Kate is the first to admit she will need practical organisational help in London, so Leila Morton’s immediate availability and excellent reference are like a godsend. Leila is enthusiastic about the project, and rationalises her economy with the true facts of her previous employment as saving Kate added stress.
Elizabeth Clancy’s world has fallen apart: dreams of becoming a mother are unlikely to come true with a bigamist husband who’s had a vasectomy. She beats a retreat to her parents in London. Her younger sister, Victoria is determined to raise her out of the doldrums, and a chance meeting in a pub sees the sisters working with Kate and Leila to meet a looming deadline for the grand opening.
Moon uses four narrators to tell her story: Kate, Leila and Elizabeth relate various aspects of the present day and recent past, while Judy’s short and infrequent parts provide background about the relationship between Simone and Judy. Short text messages from Kate’s husband Mark add humour, as does some of the dialogue. There’s a bit of intrigue, a bit of romance and quite a lot of tea.

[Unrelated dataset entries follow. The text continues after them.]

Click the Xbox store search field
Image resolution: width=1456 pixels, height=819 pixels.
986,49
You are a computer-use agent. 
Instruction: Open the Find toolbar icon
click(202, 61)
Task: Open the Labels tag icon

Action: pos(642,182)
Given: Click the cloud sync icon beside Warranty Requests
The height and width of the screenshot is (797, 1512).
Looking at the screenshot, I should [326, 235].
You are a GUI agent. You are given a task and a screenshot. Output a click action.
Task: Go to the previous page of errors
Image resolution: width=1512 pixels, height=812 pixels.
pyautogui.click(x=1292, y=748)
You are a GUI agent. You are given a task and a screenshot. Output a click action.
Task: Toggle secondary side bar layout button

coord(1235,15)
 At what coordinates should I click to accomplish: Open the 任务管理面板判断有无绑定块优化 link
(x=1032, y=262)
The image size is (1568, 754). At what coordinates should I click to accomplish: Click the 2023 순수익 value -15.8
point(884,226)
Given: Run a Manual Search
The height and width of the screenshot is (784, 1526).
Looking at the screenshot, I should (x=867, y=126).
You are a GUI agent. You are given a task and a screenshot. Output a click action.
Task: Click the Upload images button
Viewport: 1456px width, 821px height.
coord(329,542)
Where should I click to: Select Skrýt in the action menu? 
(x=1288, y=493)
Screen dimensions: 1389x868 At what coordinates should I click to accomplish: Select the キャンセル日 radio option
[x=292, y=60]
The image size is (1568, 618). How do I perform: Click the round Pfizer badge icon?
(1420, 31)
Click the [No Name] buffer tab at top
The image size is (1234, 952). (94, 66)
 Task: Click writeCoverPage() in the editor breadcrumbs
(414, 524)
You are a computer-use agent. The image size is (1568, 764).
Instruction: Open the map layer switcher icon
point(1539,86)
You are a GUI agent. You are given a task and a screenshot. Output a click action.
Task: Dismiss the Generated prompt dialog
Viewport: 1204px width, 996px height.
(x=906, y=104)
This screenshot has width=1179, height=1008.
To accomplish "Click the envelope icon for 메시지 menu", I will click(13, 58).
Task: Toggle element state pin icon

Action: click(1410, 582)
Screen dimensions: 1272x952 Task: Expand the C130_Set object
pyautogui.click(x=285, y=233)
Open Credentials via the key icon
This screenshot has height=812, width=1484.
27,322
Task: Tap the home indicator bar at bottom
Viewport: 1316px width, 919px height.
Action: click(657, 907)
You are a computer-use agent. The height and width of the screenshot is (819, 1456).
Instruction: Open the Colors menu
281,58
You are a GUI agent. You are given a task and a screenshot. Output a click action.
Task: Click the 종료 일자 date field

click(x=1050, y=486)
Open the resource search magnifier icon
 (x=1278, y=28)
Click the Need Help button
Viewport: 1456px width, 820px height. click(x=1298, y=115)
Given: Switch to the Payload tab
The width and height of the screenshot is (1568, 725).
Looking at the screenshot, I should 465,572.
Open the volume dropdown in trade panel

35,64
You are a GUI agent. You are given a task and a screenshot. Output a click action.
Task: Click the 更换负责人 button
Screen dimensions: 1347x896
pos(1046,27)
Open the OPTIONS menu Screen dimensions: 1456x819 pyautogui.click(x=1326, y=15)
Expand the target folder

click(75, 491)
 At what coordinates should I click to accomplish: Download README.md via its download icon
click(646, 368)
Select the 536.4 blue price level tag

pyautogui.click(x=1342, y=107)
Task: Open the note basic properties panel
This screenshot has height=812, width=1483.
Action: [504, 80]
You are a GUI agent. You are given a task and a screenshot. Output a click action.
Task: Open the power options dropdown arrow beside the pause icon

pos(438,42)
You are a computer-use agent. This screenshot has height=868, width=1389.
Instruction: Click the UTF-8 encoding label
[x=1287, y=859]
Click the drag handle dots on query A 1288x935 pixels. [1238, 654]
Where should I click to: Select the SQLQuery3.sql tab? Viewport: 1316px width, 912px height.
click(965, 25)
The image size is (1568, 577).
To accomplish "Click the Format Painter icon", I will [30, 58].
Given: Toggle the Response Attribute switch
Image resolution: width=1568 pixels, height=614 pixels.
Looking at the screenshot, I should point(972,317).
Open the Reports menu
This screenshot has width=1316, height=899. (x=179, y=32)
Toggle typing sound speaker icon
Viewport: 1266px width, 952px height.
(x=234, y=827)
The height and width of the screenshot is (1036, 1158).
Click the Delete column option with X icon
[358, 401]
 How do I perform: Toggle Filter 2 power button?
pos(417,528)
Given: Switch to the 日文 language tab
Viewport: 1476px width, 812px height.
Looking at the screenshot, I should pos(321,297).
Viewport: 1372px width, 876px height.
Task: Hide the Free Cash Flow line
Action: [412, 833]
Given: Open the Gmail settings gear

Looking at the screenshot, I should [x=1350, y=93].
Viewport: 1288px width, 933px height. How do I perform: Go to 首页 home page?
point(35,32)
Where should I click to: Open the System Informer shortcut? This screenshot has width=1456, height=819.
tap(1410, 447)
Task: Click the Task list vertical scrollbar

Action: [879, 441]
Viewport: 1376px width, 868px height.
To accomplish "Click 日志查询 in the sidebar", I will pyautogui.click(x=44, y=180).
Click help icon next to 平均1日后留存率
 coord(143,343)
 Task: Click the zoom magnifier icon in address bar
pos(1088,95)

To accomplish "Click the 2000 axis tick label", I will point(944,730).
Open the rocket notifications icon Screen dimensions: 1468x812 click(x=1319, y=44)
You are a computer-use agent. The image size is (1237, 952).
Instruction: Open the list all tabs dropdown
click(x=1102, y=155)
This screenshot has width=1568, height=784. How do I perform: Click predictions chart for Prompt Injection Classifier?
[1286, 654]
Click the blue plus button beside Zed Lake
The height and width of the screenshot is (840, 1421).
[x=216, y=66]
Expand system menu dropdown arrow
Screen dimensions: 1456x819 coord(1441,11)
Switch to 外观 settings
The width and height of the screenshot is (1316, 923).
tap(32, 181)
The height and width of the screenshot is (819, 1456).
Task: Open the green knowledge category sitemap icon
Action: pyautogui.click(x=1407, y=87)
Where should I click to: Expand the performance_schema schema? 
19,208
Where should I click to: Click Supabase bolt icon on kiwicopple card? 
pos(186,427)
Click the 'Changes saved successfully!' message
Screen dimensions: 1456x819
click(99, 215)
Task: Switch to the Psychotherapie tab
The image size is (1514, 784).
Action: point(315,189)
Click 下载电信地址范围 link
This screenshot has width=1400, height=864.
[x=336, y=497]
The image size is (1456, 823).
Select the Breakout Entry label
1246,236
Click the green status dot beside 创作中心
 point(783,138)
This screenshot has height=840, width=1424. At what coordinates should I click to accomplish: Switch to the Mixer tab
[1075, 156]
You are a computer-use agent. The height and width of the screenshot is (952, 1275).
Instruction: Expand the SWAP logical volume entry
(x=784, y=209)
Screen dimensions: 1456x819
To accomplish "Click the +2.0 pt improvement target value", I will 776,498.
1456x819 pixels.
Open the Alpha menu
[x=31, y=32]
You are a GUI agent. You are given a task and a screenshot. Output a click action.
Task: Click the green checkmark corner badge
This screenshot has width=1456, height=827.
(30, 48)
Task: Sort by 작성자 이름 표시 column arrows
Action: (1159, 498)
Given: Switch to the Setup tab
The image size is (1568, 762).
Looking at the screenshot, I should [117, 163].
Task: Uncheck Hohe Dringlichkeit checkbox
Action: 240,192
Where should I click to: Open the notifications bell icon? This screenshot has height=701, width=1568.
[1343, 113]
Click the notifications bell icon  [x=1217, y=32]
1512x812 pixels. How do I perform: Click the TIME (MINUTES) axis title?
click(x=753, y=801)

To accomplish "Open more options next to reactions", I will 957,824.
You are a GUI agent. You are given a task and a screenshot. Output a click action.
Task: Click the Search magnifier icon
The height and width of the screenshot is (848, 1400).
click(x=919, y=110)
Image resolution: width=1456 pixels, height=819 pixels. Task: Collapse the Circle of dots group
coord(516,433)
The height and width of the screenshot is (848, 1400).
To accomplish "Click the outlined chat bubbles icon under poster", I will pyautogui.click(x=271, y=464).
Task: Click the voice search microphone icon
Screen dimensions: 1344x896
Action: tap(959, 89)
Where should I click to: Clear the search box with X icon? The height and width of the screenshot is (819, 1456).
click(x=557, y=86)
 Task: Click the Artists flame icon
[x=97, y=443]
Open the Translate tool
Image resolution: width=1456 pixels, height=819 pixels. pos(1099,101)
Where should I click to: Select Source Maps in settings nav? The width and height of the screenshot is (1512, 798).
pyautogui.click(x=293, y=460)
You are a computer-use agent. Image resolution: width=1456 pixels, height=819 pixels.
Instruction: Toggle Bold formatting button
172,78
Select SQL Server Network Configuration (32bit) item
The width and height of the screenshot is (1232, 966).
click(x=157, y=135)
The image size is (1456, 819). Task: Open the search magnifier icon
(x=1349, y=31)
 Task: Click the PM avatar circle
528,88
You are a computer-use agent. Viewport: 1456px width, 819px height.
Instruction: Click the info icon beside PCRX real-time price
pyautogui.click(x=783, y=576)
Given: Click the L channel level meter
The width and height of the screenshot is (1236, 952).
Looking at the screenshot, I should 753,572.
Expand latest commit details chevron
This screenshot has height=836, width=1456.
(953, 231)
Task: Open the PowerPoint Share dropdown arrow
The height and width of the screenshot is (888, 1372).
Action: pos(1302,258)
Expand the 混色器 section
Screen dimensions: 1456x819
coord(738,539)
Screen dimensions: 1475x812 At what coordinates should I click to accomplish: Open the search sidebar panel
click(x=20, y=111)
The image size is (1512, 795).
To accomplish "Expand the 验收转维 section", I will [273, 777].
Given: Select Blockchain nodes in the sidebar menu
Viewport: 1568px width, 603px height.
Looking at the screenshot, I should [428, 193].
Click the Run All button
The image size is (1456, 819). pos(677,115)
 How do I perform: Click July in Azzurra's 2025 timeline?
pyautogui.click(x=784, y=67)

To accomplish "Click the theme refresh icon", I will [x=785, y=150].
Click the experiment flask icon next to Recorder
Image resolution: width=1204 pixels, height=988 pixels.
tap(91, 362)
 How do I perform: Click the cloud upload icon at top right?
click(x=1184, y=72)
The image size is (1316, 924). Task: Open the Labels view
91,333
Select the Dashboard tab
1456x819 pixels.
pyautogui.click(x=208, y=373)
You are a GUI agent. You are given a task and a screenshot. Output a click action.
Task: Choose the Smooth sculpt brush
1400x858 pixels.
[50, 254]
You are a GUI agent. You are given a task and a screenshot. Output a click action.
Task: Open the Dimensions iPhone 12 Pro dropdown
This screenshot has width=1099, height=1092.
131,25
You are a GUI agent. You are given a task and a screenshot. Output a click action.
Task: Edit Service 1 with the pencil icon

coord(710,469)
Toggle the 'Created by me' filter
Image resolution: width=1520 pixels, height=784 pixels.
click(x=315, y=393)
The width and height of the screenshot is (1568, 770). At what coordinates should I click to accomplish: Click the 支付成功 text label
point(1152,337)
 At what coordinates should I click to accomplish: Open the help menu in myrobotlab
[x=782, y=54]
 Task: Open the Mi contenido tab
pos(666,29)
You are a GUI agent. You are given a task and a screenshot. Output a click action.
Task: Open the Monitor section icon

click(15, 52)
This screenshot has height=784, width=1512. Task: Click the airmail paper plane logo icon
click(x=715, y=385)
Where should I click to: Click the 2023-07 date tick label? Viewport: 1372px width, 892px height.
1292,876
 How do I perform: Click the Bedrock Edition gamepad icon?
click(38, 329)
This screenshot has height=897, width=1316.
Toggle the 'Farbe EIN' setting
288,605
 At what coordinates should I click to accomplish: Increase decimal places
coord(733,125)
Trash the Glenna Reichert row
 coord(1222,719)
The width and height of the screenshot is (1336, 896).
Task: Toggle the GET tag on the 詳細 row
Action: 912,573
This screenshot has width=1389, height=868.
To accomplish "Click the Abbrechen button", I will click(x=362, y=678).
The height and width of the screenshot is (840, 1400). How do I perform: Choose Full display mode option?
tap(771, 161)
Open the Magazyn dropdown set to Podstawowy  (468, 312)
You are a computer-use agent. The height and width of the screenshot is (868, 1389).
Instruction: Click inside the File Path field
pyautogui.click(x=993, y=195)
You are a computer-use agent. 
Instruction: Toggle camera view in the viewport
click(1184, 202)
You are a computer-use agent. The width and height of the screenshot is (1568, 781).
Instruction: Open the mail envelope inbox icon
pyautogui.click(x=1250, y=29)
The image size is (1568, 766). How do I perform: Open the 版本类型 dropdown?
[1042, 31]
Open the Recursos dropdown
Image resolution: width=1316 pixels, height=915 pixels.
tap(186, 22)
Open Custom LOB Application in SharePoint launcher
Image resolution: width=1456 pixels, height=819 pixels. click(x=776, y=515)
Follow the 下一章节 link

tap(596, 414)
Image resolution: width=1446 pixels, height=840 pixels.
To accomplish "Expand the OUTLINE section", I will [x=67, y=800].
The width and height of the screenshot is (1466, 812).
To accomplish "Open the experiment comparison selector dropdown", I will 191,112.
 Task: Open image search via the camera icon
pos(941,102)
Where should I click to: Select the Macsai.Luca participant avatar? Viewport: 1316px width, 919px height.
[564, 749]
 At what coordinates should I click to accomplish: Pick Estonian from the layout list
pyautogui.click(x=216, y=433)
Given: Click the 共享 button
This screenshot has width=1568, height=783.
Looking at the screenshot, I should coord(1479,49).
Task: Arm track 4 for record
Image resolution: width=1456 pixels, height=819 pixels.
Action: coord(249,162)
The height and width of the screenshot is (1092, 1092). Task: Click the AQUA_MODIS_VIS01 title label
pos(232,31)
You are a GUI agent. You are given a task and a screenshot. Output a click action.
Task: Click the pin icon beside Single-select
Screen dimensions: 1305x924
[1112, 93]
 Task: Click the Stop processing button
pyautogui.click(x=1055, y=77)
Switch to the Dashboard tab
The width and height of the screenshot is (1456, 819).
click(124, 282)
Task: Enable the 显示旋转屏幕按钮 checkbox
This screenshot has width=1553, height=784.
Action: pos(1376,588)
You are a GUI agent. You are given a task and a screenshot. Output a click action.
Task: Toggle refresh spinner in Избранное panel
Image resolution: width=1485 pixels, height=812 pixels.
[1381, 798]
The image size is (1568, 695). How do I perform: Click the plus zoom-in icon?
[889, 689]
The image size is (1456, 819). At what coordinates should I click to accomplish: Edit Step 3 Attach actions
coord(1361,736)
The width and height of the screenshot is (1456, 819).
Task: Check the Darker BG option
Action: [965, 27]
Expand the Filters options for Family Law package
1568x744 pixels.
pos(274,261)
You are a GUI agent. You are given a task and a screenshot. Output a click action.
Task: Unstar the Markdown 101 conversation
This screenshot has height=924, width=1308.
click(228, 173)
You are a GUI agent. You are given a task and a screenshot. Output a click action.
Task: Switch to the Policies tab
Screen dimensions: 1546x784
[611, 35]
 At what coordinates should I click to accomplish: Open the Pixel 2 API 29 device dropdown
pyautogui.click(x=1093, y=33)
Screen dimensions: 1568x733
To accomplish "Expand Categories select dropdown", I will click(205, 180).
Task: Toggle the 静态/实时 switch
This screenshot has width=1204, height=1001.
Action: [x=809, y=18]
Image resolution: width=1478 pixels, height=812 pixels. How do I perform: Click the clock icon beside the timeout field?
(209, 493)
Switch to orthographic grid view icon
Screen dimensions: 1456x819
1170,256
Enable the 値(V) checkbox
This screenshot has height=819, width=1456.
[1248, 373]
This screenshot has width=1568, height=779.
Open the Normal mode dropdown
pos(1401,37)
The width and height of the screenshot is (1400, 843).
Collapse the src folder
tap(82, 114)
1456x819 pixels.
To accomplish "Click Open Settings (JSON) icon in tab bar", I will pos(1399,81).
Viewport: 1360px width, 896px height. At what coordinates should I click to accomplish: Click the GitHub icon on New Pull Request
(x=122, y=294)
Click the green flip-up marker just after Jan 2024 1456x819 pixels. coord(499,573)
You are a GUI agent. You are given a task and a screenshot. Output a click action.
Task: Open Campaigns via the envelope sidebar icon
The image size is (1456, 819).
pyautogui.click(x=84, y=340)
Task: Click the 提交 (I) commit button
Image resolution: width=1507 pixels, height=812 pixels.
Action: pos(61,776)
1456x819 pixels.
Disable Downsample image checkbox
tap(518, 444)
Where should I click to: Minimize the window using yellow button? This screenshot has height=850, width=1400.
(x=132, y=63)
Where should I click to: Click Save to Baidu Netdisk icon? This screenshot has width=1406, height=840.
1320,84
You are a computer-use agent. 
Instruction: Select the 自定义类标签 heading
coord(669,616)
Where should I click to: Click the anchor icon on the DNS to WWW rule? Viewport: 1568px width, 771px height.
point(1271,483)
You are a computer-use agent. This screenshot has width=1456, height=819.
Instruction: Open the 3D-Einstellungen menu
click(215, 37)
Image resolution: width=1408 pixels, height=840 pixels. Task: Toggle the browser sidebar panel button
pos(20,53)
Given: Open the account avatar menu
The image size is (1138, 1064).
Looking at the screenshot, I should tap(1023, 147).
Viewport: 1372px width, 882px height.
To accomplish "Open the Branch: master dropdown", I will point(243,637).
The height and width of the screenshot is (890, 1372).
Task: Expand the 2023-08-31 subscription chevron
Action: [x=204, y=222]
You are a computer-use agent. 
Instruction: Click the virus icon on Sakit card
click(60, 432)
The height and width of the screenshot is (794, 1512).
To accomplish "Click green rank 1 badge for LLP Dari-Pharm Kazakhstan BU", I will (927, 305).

This is a fairly light read. Even though the characters face problems and ultimately learn to believe in themselves, some problems seem to be just a bit too easily solved; other aspects that ought to have been addressed seem glossed over; and would you really hand over a quarter of a million dollars so easily? Inclusion of the London riots and their personal effects is certainly topical. A promising debut novel that make a pleasant read. 3 stars
Josephine Moon writes about strong, creative women making their mark on the world. She describes her stories as 'books like brownies': indulgent, comforting, a treat for the senses, but filling and with chunky nuts to chew on. Josephine lives with her husband and their son, and their extraordinarily large and diverse animal family on acreage on the Sunshine Coast in Queensland. They are currently renovating a house for profit to maintain Josephine's passion for horses and imported fine chocolate.